O blog do Leandro Alves

As pessoas são todas umas bisbilhoteiras.  Falam dos vizinhos, falam dos amigos pelas costas, espiam a vida dos outros.  O jornaleiro, o dono da padaria, o cobrador do ônibus, o marido da vizinha, o professor do colégio — ninguém escapa deste prazer humano de falar da vida dos outros.  Pode ser falar bem, mas também falar mal. Algumas pessoas são como eu, transformam tudo em crônicas.

Leandro Alves

Conversas de lotação

 

 

 

Conversas de lotação

Leandro Alves

O carnaval passou, mas, para quem pensa que a alegria da folia se foi de vez, levou tinta.

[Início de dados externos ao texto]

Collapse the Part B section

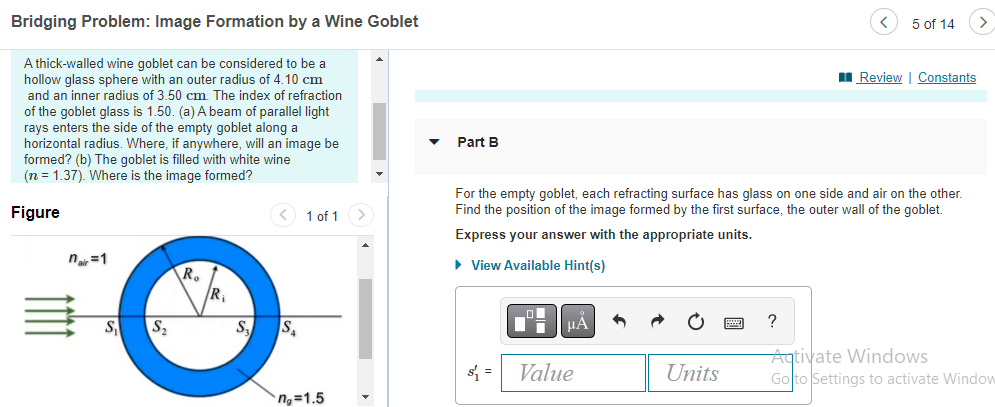435,142

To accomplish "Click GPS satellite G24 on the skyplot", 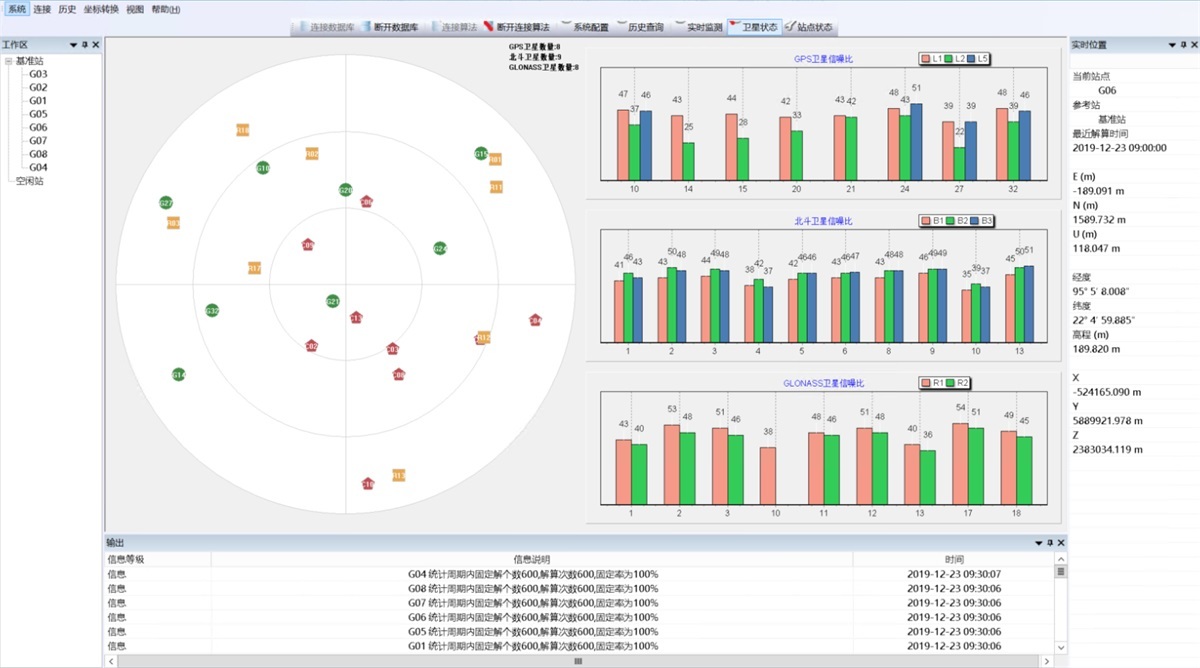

Da folia de fevereiro para cá, começo a olhar a cidade com outros olhos. Como ando de ônibus, às vezes simplesmente desligo o celular, fecho as páginas do meu livro, presto atenção para olhar a vida e os outros ao meu redor.

Mire e veja: muita gente voltou a conversar no ônibus como antes. Os passageiros entram, deixam o celular de lado, olham um pro outro e simplesmente conversam. Gente que não se conhece, inclusive.

Em fevereiro deste ano, os foliões deitaram e rolaram. Passavam glitem, pintavam os olhos, homens de saia, mulheres de policiais ou diabinhas, homem vestido de freira. Antigamente havia dois grupos no centro de Belo Horizonte: os rabugentos que iam trabalhar reclamando de altereções no trânsito e os foiliões com aquela alegria assanhada no rosto.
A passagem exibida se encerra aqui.